## Selected extract
-=-=-=-=-

# Hamm review and What was bought



## tarantulabarn (Apr 21, 2005)

Well i thiught this was a lot better than other trips, the Coach was spot on drivers were good and passengers (well most) were very well behaved and got plenty of new additions
Here a\re a few of my new bits
I managed to get 14 pairs of these, Goliath Beetles Dynastes hercules lichthyl








110 of these larvae Xylotrupes gideon borneensis








60 of these Flower Beetle Larvae Smaragdesthes africana oertzeni








40 of these Mecynorrhina ugandensis


----------



## tarantulabarn (Apr 21, 2005)

and some more

35 Female and 8 Male Chillys Gramostola rosea








25 Pairs Atlas Beetles chalcosoma atlas








9 pairs Chacosoma caucasus








Still got loads of Tarantulas to unpack so ill post piccys later


----------



## snakelover (Dec 17, 2006)

didnt buy much did you :lol2:


----------



## Diablo (May 25, 2007)

Looking good mate  

I managed to get a few bits one being a male super snow


----------



## snakelover (Dec 17, 2006)

Anyone see any uros, and remember the price ?​


----------



## arkreptiles (Sep 26, 2007)

Hey Steve, you going to supply the food for I'm a Celebrity 2008 then!!! :lol2: Got 25 Leo's but not posting all them on here!!! Too many pics to take!!


----------



## Daredevil (Jul 10, 2007)

If i went there i'd have to buy loads!! I might go next year in December!! How'd you bring it all home if your in a car?? Would it need heating??


----------



## cooltom28 (Mar 9, 2006)

any people manage to get the price of herman tortoises?


----------



## Diablo (May 25, 2007)

cooltom28 said:


> any people manage to get the price of herman tortoises?


ranged from 50 euros to 110 euros


----------



## Athravan (Dec 28, 2006)

If I didn't get so carsick I would definitely have gone yesterday, I am trying to pysch myself up to booking the coach for March


----------



## cooltom28 (Mar 9, 2006)

i knew i should of gone whens the next one?


----------



## CBR1100XX (Feb 19, 2006)

cooltom28 said:


> i knew i should of gone whens the next one?


March, check thread starters sig for details: victory:


----------



## Molly75 (Jul 10, 2006)

It was a great day never been on a coach to Hamm befoe always a car and it was soooo easy and bonus of no hotel booking I spent around £500 quid and got a lot of rare bits and a lovley pair of dilute pastel corns.

Well done Steve ,Tony and co  fab day well organsied and a great day out i'll defo go again 
paula xx


----------



## cornmorphs (Jan 28, 2005)

nicklamb said:


> Hey Steve, you going to supply the food for I'm a Celebrity 2008 then!!! :lol2: Got 25 Leo's but not posting all them on here!!! Too many pics to take!!


i was thinking that lol


----------



## cornmorphs (Jan 28, 2005)

Molly75 said:


> It was a great day never been on a coach to Hamm befoe always a car and it was soooo easy and bonus of no hotel booking I spent around £500 quid and got a lot of rare bits and a lovley pair of dilute pastel corns.

-=-=-=-=-

## Information provided
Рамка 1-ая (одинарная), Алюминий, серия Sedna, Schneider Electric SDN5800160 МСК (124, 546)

-=-=-=-=-

## Brief
Carry on the forum thread about the Hamm trip from the point at which it stops. The data are separate from the forum thread about the Hamm trip.

## Response to the exercise
> 
> Well done Steve ,Tony and co  fab day well organsied and a great day out i'll defo go again
> paula xx


dilute pastel? got any pics?


----------



## bluetongued (Apr 25, 2007)

I have always wanted to keep these!!!!!

Do you have any info on keeping them and where I could get some from/prices????

Amazing beetles


----------



## purejurrasic (Mar 18, 2006)

Well, i got some time inbetween bouts of german man flu !

I got some great leos, some super little het raptors, a couple of great jungles, one a giant. 

Also two yound albino patties and a shtctb with a large black patch.

Oh, and mustnt forget my giant het DB pair, love them to bits such nice markings !

So, all in all a great trip !


----------



## Diablo (May 25, 2007)

**COUGH** Thief **COUGH **

Tony i saw the het DBs they are stunning mate  Should get some nice off spring from them. Cant wait for pics  Even tho you stole my het raptors


----------



## hullreptilelover (Mar 4, 2006)

I was supposed to go but ended up having to look after my little boy. Sent the husband with strict instructions on what I wanted bringing back. He brought back about 40 Leos, beardies het leucistic, corns and chameleons. And my christmas present (3 mangroves) Will post some piccies oncethey are settled in :mf_dribble:


----------



## Diablo (May 25, 2007)

hullreptilelover said:


> I was supposed to go but ended up having to look after my little boy. Sent the husband with strict instructions on what I wanted bringing back. He brought back about 40 Leos, beardies het leucistic, corns and chameleons. And my christmas present (3 mangroves) Will post some piccies oncethey are settled in :mf_dribble:


Nice did he go by coach? 

What leos did you get


----------



## hullreptilelover (Mar 4, 2006)

Nah, he drove there with a freind from nottingham. Think it cost £22 on the euro tunnel going there and £27 coming back. He brought back standard leos, hypos and some leusistic.


----------



## ukroyalmorphs (Dec 10, 2007)

HI STEVE

got to say mate it was a great trip.anyone who is thinking of going to this great show then get in touch with steve.Me and the wife had a great time and will definatly go again. met some great people (diablo,kim&martin)we had a good laugh on the trip.
ok what did we buy (ill post pics later,not sure how to do it yet any advise would be great)

pied royal
lesser royal
yellow belly royal (breeding after 10 hours)
1.1 gtps adults
1.1 albino boas


----------



## Molly75 (Jul 10, 2006)

cornmorphs said:


> dilute pastel? got any pics?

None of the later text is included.